UNTIL NOW, to profess a liking for Travis has been an act of wanton perversity. Never has any band strived so hard to obliterate points of interest for prospective fans. Their initial introduction to the public consciousness has been a masterclass in wilful blankness and freakish banality.

Their conversations with the press have been studded with the awfully earnest pronouncements of the terminally average. Travis are the art school drop-outs from Glasgow who want the music to speak for itself and profess a keen interest in the sound of the blues. In all this, there's been little to love, and plenty to make you turn the page and hope that they' d rapidly disappear. Still, it was a bold opening gambit, and one that would have ended in ignominious failure had it not been for this album. When it transpires that 'Good Feeling' contains 12 songs of sturdy brilliance and intermittent beauty the relief is astonishing. This might be a debut rooted deep in the heart of rock'n'roll classicism, but it's also an explosively accomplished exercise in the art of writing thrilling and memorable pop songs.

What immediately strikes you about 'Good Feeling' is the pervasive sense of dumbness that surrounds it. Like The Ramones or The Cult, Travis reduce rock'n'roll to an utterly simplistic world of girls and alcohol. This is an album of beautifully uncomplicated accounts of the good and bad times, recounted through terrace chants and emotional directness. Exactly the formula, in fact, that has propelled Oasis to such an elevated position.

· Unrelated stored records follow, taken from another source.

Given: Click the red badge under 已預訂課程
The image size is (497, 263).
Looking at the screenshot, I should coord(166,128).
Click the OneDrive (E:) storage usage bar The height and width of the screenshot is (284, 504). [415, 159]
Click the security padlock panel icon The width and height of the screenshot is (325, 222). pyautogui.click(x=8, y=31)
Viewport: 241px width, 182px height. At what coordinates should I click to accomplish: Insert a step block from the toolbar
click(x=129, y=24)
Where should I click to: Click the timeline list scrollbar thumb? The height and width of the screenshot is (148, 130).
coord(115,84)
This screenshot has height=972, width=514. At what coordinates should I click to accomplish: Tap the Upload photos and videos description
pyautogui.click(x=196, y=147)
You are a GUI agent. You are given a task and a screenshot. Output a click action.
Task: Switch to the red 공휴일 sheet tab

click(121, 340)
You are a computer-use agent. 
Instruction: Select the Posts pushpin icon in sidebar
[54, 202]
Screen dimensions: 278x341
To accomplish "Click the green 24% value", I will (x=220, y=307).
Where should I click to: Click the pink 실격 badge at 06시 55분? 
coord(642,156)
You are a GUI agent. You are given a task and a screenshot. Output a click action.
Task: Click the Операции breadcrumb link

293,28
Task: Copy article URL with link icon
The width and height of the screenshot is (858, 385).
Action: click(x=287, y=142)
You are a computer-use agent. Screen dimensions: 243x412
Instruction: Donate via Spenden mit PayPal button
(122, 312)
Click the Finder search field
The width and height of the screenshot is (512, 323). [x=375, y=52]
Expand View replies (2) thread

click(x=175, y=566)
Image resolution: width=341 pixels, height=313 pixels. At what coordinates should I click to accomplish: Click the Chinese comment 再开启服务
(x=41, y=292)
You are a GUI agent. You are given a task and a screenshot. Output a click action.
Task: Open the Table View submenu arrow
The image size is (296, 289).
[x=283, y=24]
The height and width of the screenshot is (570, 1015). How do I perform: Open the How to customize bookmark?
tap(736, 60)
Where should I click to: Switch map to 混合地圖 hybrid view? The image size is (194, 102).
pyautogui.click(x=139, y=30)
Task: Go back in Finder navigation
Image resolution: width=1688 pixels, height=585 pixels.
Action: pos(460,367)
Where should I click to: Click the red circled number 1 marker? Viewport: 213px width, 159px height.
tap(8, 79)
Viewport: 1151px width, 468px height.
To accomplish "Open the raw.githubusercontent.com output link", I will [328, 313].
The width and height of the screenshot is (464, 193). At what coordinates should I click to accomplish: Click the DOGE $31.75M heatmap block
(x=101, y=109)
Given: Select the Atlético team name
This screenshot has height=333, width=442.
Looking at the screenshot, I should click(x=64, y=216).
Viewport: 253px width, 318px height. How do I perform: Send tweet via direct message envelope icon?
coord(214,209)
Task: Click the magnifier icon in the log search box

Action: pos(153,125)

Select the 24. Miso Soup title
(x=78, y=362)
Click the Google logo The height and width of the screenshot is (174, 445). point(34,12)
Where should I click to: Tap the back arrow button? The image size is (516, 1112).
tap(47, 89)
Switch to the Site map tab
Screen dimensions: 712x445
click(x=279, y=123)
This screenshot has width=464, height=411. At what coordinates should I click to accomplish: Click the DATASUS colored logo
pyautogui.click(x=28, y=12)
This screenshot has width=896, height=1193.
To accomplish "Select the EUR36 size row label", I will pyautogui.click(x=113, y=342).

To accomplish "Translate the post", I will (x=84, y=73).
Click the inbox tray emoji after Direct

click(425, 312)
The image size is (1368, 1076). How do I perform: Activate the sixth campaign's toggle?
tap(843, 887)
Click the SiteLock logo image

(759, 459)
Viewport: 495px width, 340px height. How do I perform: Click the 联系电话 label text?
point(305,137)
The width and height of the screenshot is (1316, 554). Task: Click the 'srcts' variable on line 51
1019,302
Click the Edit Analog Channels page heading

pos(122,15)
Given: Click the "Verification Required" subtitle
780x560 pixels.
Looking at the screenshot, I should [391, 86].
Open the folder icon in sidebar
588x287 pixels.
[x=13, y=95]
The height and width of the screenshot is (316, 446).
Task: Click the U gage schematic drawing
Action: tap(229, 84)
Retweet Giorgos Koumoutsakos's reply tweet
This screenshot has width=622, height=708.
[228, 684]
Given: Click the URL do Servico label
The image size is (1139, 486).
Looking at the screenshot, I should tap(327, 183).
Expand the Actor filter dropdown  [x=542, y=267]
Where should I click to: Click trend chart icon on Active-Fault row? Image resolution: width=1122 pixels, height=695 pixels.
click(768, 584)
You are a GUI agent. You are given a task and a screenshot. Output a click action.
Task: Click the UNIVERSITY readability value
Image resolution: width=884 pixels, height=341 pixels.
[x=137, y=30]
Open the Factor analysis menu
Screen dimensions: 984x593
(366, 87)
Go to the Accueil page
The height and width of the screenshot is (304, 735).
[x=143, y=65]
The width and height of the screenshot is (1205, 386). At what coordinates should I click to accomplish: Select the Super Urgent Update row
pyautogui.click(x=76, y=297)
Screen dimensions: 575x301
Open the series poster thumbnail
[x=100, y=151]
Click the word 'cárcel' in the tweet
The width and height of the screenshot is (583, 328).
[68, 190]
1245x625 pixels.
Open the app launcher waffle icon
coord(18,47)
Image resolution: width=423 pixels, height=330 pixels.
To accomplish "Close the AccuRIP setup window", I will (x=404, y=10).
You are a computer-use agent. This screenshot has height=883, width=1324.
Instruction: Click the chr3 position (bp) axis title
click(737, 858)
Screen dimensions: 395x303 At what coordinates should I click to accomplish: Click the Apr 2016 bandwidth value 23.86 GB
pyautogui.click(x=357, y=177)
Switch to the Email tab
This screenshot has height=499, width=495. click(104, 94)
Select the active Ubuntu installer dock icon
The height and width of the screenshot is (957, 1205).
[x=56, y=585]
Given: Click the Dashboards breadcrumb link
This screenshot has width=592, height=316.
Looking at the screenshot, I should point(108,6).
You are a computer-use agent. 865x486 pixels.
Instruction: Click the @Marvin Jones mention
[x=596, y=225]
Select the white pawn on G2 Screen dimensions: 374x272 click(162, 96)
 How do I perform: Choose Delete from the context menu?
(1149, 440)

Not that you'll find many similarities between the two - bar the odd steal from The Beatles. Travis just aren't cut from the same punk ethic, they're far more interested in the more serious 'greats' (especially Neil Young and the aforementioned blues tradition). Understandably, then, what they've crafted is a magnificent guitar record, and one that makes no attempt to mask the fact.

Recorded in New York with the able assistance of Steve Lillywhite, here are guitars in all their ragged and resonate glory. The production is so immaculate and enormous that what you end up with is a mountainous wall of epic sentiment and magnificent sound; the very noise that initially saw Travis earmarked as standard-bearers of the new grave movement.

It's apparent, though, from their three singles to date, that here is a band more concerned with the obvious than the introspective. The inebriated howl of 'All I Wanna Do Is Rock' and the Glitter Band euphoria of 'Tied To The '90s' are perfect examples of the atmosphere 'Good Feeling' is striving to create; traditional rock'n'roll songs that marry a comprehensive knowledge of the past to an altogether more intangible vision of the future. And whatever anyone else tries to make you believe, this does not mean that they end up sounding like the Bay City Rollers.

Because, while occasionally the alcoholic exuberance results in a song that sounds like it was written in a pub, about a pub (see particularly the unsteady piano of the title track complete with drawled "la la"s), more often than not it simply results in a sense of doomed romance. 'U16 Girls' might have suggested an image of leery Glaswegians with a faintly creepy view of sex, but actually nothing could be further from the truth.

'Good Feeling' reverberates with broken hearts and failed love. The savage reality of relationships is the dominant theme, be it in the self-pitying realisation of 'The Line Is Fine' ("Look at me I'm so disgusting/I will never find another quite like you") or the futile hope of 'I Love You Anyways' ("Won't you stay with me?/I know you disagree with me/But I love you anyways"). Direct and emotional, this is fiercely romantic stuff.

Indeed, by the time we reach the closing salvo of 'Falling Down' and 'Funny Thing', Travis have almost completely discarded the heady exuberance of the singles. They conclude, then, with two ballads of lovesick fury and sparse sound, which bizarrely recall The Carpenters and, in the case of 'Funny Thing', Abba's 'The Winner Takes It All'. And it's not everyday you get to write that in an album review.

Still, 'Good Feeling' is the sort of record that consistently defies all prior knowledge, transcending any ideas that you might have harboured about the personality of the band. Instead of a blank and passionless exercise in mediocrity, we find a debut of spirited vigour and blatant (but glorious) commercialism. From here on in, the only perversity will be not to like them.